> [AIM OF THE EXERCISE] The entries are to be repeated exactly, with all pictures omitted.

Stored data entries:
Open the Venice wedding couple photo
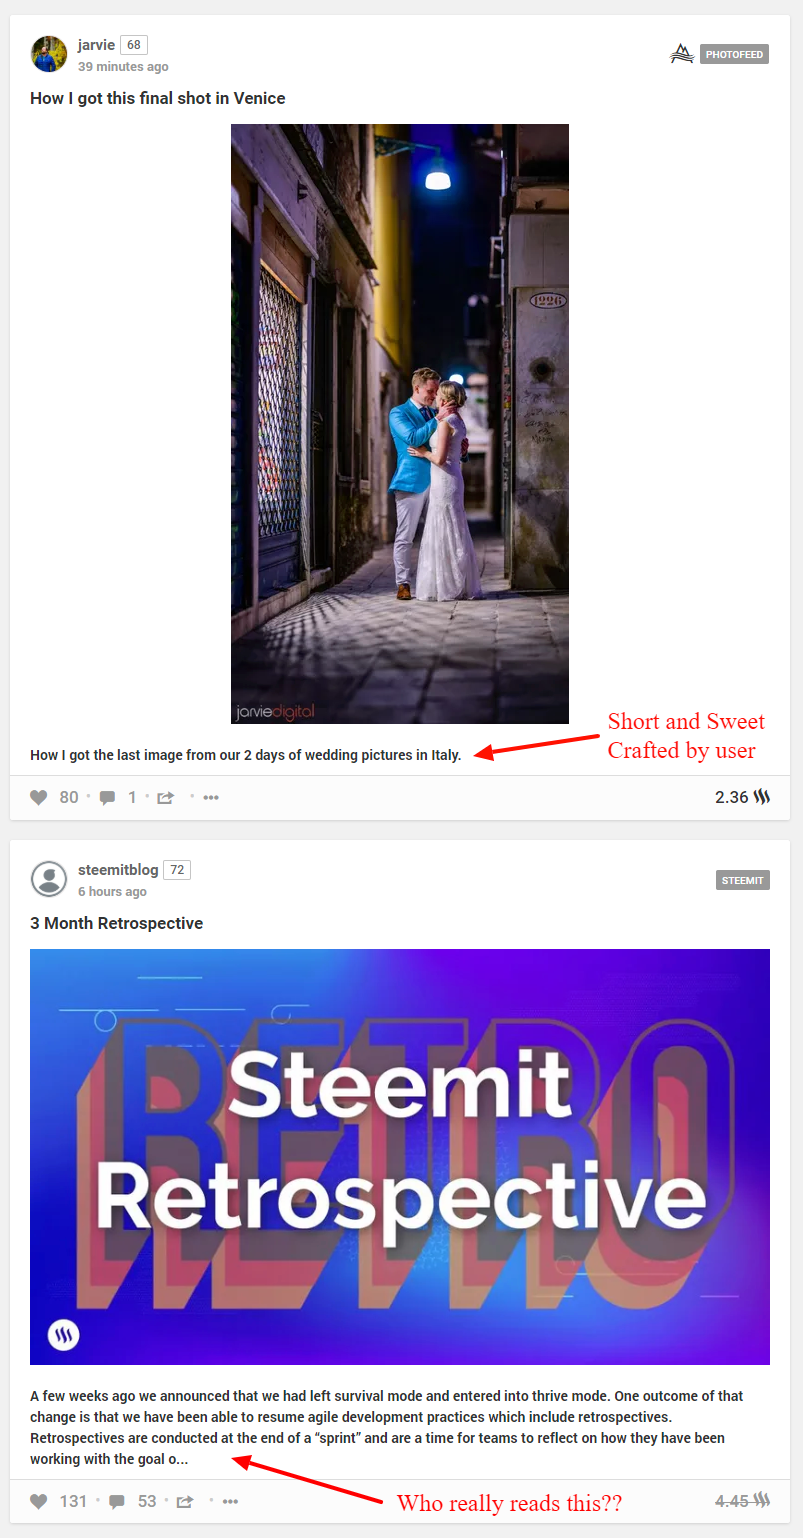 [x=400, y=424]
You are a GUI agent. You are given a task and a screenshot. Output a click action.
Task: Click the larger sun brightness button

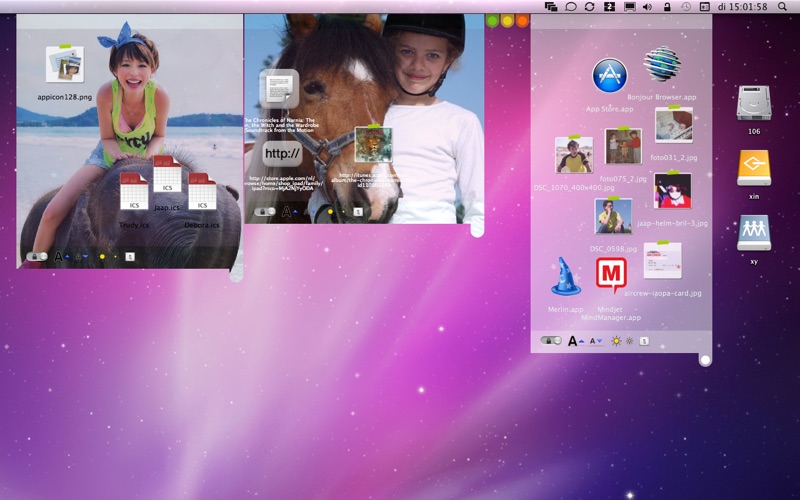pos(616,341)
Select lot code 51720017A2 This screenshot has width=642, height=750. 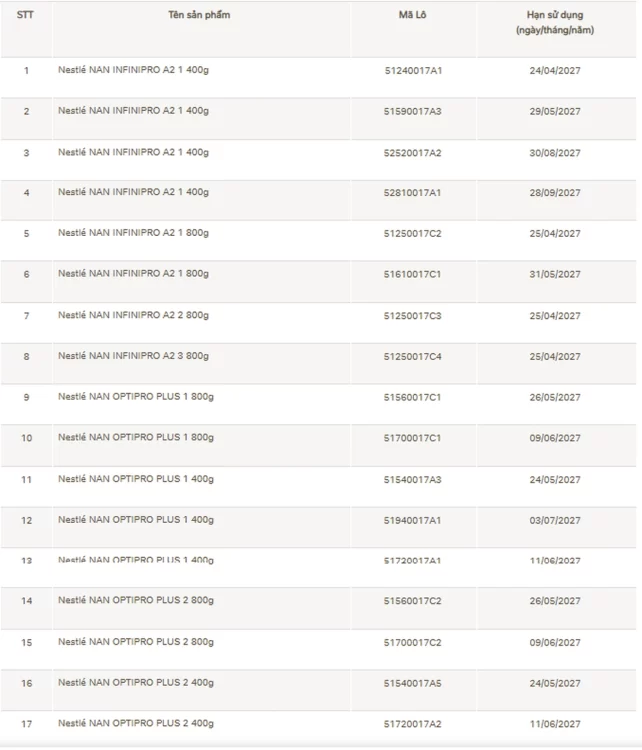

> [SOLUTION TO THIS TASK]
Open the Venice wedding couple photo
 [x=400, y=424]
You are a GUI agent. You are given a task and a screenshot. Output a click action.
Task: Click the larger sun brightness button

pos(616,341)
Select lot code 51720017A2 This screenshot has width=642, height=750. 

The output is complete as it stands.